Company
Star-shl, a leading Dutch medical services provider, employs 1,300 people in different locations. Star-shl employees support and advise professionals such as general practitioners, midwives, and hospitals and healthcare institutions in the South-West area of the Netherlands. The company specializes in laboratory testing of blood, urine, and stool samples as well as imaging and function tests such as X-rays or ultrasounds. Star-shl uses digital technology to facilitate data flow and a logistics network between diagnostics centers, laboratories, and research facilities throughout their work area. As the company is working with sensitive patient data, they are under close scrutiny and frequently audited.
Starting point
Ambition to build a portal
IT specialists at Star-shl had been automating queries and other tasks within Active Directory with PowerShell for some time. Identity and access management was time-consuming, including a lot of manual tasks and Excel sheets. They wanted to further pursue automation with PowerShell. However, they saw the need for a more user-friendly option than using the PowerShell command line. Yet having their own GUI build from scratch proved to be excessively time-consuming and did not lead to the desired result.
Getting started within a week
As a custom build portal did not bring the expected results in the set timeframe, Star-shl decided there was nothing to lose trying an off-the-shelf solution. But would ScriptRunner be up and running as fast as promised? Would it meet the industry-specific security requirements? Could the software faciliate identity and access management, and ease handling information of employees, their contracts, their different levels of access, and the like?
Challenge & Solution
Active Directory – initial use cases
The core of Star-shl's identity and access management is the authorization profile. Any change to existing users or creation of a new account meant that HR had to email or call a helpdesk employee to provide user information, Excel sheets had to be cross checked, accounts had to be mapped and created manually. Overall, there was a lot of potential for automation to save time and improve data quality and consistency. The initial use cases for ScriptRunner were all related to Active Directory. Actions were built to automate checking the system for existing IDs, to create accounts, or to provide membership in a security group. Processes like onboarding new colleagues, archiving inactive mailboxes, managing access rights during employment, or disabling accounts during offboarding were all simplified. Once an action is set up, it can be triggered manually, automatically (on a schedule), or by another system – at Star-shl, that system is Jira Service Desk, Atlassian’s help desk software.
Mastering frequent password changes
Due to increased security requirements, Star-shl employees must change their passwords at a certain frequency. The IT specialists have developed actions within ScriptRunner which make password changes possible without granting access to Active Directory. One option is a web portal that allows employees to reset their password, which is secured by confirmation via the employee's mobile phone. The other option involves a help desk colleague. The help desk employees have been working with Atlassian Jira for quite some time.
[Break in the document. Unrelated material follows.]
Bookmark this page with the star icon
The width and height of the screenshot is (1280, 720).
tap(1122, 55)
Now, Jira is connected via a REST API and can trigger actions in ScriptRunner. When a particular checkbox is marked, Jira triggers the "Change password" action, and the specific change to Active Directory is executed without requiring administrative rights on the system. Limiting the number of people with administrative rights in Active Directory is important as this increases data security and helps to minimize potential security issues. When dealing with data – especially in healthcare – data protection is key. With ScriptRunner, a help desk or end user may trigger actions without having access to systems, and the credentials required to perform the actions are stored securely.
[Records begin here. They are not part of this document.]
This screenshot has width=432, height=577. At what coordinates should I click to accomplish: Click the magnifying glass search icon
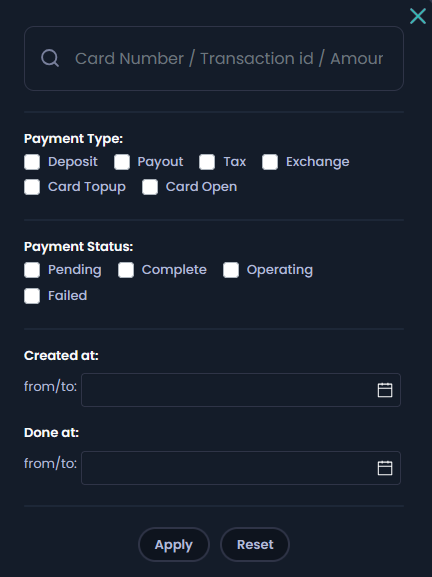pos(50,58)
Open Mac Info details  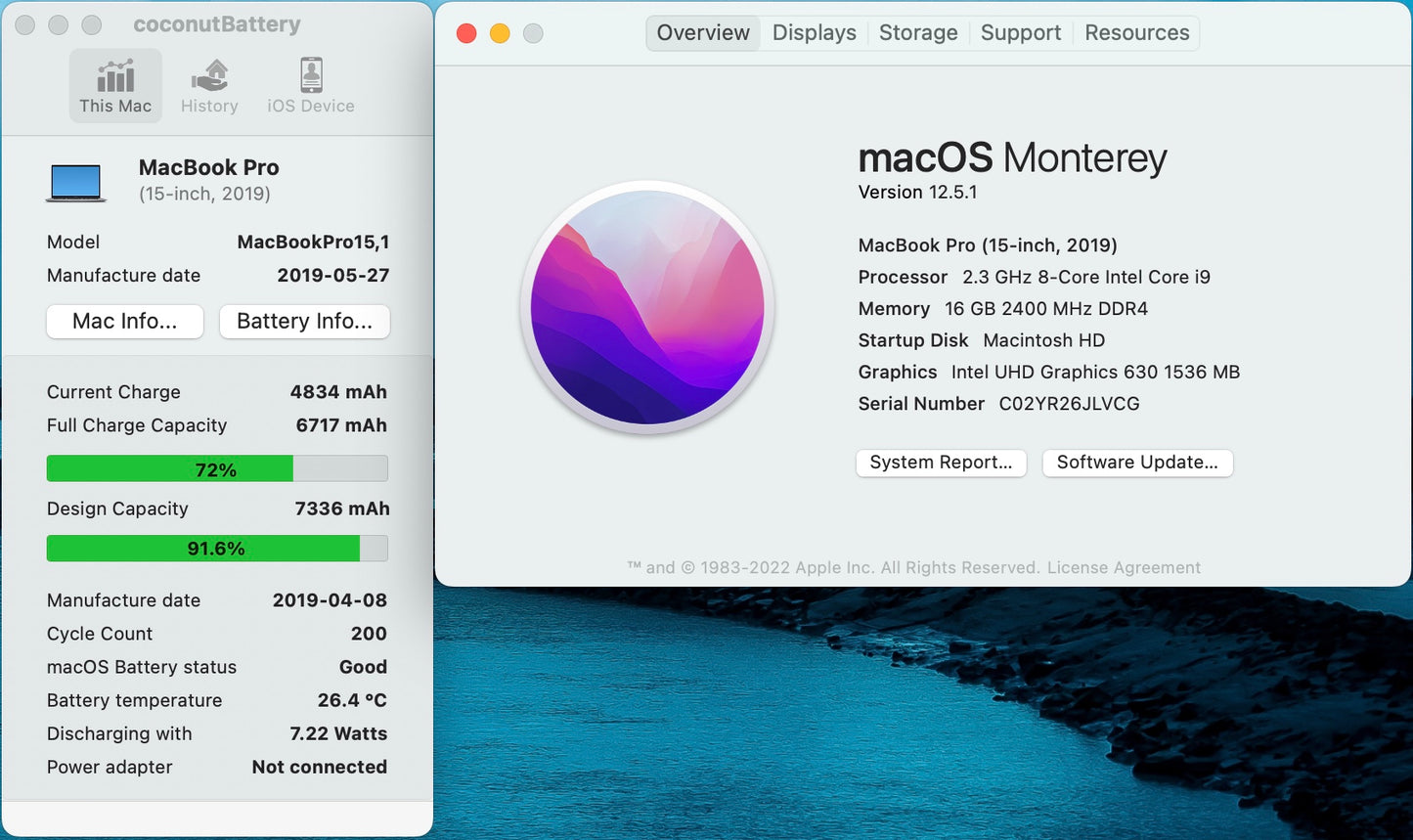124,321
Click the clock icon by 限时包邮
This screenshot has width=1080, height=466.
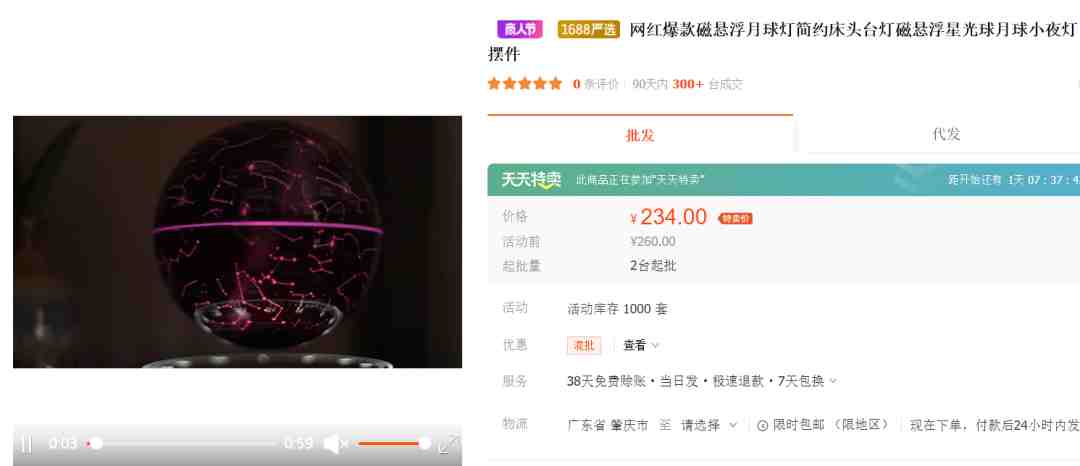pyautogui.click(x=762, y=425)
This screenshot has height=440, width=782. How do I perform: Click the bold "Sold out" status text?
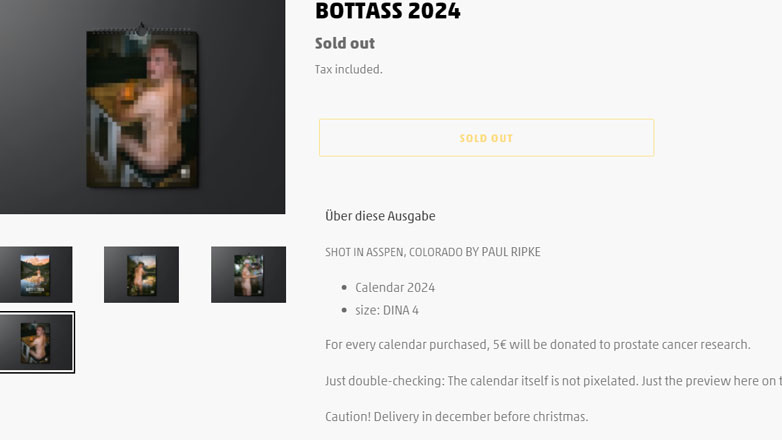click(x=345, y=43)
Meeting NEN 7510 standard requirements
The healthcare sector is closely monitored. NEN, the Royal Netherlands Standardization Institute, specifies the requirements for information security in the NEN 7510 standard (comparable to ISO 27001), and annual audits are mandatory. After using ScriptRunner for some time, the IT specialists realized that the software enables Star-shl to always be compliant and auditable. Axel Haringa, Senior IT Specialist, proudly points out: "Changes to the system are traceable. The auditors are really satisfied with our system." Granting access to actions instead of complete systems has made his life easier. Security issues caused by insufficient documentation, lack of knowledge, or the little mishaps when working with complex systems are now a thing of the past.
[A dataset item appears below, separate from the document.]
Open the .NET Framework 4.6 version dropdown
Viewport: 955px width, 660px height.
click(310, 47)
Automating the identity and access management was a success
Axel Haringa speaks openly: "It took time, and it was quite a process to automate our identity and access management. But we now securely manage 1,300 employees – from onboarding to offboarding and anything in between." The entire lifecycle of employees was analyzed, and actions were added step by step. The beauty of it: Whenever someone sees potential for automation, new scripts can be added; the software is flexible and does not dictate specific processes. Furthermore, it was important for Star-shl to keep all data on premises. They have full control over their ScriptRunner server just as they run, for example, Active Directory or Exchange on their own servers. When an action is triggered in ScriptRunner, a separate PowerShell process is started. The script, all parameters, and other required information are passed to this process. In Local Mode, the complete script processing is done locally.